Arrange the items from the line that contains "Videos (608, 72)" through the line that contains "Home (228, 21)" as a Markdown table with the columns Row and Line. Number each row, give the full line beside it, and leave out any blank lines.

'''

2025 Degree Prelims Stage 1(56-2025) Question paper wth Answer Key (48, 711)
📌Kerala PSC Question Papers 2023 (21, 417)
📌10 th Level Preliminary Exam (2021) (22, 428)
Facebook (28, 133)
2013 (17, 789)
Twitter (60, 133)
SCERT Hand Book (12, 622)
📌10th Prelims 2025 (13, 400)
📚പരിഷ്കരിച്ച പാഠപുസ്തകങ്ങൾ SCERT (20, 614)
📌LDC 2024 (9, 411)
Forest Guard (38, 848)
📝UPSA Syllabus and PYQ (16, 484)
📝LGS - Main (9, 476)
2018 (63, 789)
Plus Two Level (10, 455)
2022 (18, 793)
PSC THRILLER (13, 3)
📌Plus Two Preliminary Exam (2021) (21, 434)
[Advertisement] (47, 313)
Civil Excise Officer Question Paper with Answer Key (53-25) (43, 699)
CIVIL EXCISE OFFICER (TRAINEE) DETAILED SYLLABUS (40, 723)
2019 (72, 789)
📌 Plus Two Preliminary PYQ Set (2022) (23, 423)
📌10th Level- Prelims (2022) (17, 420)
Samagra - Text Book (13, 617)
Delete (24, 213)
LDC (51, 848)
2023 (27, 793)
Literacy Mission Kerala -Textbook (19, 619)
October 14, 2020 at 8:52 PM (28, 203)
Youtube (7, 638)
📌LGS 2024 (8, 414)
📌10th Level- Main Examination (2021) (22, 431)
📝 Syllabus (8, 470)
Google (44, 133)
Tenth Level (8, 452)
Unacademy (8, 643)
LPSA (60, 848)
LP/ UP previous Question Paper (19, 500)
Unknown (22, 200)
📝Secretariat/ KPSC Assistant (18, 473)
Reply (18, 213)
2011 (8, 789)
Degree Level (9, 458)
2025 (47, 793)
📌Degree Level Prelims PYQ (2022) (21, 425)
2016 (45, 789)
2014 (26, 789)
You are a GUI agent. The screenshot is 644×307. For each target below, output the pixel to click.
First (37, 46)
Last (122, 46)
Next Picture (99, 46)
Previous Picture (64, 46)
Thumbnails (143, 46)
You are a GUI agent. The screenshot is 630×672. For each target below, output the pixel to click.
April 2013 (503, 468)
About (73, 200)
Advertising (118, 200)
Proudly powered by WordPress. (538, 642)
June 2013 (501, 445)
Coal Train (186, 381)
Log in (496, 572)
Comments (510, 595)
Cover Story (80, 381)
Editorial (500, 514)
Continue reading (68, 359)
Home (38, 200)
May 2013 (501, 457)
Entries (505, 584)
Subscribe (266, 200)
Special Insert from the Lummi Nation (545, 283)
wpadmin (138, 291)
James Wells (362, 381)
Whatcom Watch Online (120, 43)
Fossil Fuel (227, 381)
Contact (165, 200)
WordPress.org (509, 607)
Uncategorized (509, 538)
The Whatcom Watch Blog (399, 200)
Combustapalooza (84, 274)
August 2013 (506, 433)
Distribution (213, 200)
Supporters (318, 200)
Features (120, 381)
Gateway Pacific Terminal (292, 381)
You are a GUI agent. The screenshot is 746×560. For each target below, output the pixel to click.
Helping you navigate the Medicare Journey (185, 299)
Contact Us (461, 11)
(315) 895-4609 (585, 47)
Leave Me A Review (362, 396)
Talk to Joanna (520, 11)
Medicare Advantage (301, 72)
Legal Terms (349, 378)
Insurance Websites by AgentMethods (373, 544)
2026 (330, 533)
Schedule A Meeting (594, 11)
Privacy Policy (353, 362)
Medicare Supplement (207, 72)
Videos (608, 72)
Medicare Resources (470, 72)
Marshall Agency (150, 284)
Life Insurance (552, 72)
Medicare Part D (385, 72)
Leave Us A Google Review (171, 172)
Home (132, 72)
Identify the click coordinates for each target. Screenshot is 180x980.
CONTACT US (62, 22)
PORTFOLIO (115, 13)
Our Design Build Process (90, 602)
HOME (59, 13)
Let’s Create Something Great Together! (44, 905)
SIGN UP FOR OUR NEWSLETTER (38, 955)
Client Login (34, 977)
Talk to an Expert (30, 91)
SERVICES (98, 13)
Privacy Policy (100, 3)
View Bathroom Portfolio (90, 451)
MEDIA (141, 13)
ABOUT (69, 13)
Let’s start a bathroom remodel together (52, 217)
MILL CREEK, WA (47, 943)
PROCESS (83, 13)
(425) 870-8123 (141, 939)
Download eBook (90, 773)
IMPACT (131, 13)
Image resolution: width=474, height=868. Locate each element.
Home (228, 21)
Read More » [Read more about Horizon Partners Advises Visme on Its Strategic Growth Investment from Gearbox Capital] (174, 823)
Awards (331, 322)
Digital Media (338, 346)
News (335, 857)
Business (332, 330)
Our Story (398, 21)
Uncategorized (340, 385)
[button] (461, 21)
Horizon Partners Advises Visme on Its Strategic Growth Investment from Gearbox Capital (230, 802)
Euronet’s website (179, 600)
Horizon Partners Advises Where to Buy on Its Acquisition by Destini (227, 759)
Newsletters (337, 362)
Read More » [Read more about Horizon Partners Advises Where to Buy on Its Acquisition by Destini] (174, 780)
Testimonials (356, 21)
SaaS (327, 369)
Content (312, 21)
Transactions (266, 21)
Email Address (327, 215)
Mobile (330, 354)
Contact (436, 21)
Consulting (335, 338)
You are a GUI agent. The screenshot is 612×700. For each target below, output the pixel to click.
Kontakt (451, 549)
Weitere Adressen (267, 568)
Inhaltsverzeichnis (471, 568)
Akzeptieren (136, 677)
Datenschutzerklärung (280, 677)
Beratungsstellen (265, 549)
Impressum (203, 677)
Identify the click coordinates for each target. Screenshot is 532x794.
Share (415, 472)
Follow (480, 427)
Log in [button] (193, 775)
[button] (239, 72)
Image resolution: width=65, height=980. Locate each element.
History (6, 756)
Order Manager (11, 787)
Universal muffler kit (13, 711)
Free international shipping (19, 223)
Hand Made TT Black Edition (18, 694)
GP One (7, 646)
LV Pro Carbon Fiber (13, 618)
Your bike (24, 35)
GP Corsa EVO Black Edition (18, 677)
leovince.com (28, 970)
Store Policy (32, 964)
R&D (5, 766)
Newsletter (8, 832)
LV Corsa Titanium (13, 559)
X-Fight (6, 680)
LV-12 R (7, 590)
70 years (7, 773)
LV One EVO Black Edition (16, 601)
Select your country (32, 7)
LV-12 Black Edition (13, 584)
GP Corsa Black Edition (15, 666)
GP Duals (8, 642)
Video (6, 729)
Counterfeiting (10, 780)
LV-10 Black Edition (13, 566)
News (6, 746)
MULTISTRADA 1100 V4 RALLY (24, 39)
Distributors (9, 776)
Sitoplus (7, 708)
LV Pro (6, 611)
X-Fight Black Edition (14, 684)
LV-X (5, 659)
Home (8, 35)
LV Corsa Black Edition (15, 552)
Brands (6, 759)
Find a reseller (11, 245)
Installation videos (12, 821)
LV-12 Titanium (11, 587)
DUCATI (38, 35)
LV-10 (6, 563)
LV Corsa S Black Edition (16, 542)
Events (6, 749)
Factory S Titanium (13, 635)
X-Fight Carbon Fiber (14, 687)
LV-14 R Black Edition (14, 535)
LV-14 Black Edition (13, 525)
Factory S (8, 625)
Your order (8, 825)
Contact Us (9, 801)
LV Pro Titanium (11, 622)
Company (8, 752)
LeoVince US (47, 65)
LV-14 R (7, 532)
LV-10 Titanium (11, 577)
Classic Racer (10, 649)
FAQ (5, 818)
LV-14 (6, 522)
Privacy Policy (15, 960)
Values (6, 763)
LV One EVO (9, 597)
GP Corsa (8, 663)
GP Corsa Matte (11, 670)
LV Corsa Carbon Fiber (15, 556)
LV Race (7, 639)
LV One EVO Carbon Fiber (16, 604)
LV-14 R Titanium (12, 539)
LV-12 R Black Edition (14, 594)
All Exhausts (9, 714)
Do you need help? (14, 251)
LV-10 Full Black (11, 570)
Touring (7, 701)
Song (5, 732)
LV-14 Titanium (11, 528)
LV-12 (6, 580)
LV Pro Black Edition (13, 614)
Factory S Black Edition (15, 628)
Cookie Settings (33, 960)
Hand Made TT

'''

SOLUTION TO THE EXERCISE.
| Row | Line |
|---|---|
| 1 | Videos (608, 72) |
| 2 | Medicare Resources (470, 72) |
| 3 | Marshall Agency (150, 284) |
| 4 | Life Insurance (552, 72) |
| 5 | Medicare Part D (385, 72) |
| 6 | Leave Us A Google Review (171, 172) |
| 7 | Home (132, 72) |
| 8 | Identify the click coordinates for each target. Screenshot is 180x980. |
| 9 | CONTACT US (62, 22) |
| 10 | PORTFOLIO (115, 13) |
| 11 | Our Design Build Process (90, 602) |
| 12 | HOME (59, 13) |
| 13 | Let’s Create Something Great Together! (44, 905) |
| 14 | SIGN UP FOR OUR NEWSLETTER (38, 955) |
| 15 | Client Login (34, 977) |
| 16 | Talk to an Expert (30, 91) |
| 17 | SERVICES (98, 13) |
| 18 | Privacy Policy (100, 3) |
| 19 | View Bathroom Portfolio (90, 451) |
| 20 | MEDIA (141, 13) |
| 21 | ABOUT (69, 13) |
| 22 | Let’s start a bathroom remodel together (52, 217) |
| 23 | MILL CREEK, WA (47, 943) |
| 24 | PROCESS (83, 13) |
| 25 | (425) 870-8123 (141, 939) |
| 26 | Download eBook (90, 773) |
| 27 | IMPACT (131, 13) |
| 28 | Image resolution: width=474, height=868. Locate each element. |
| 29 | Home (228, 21) |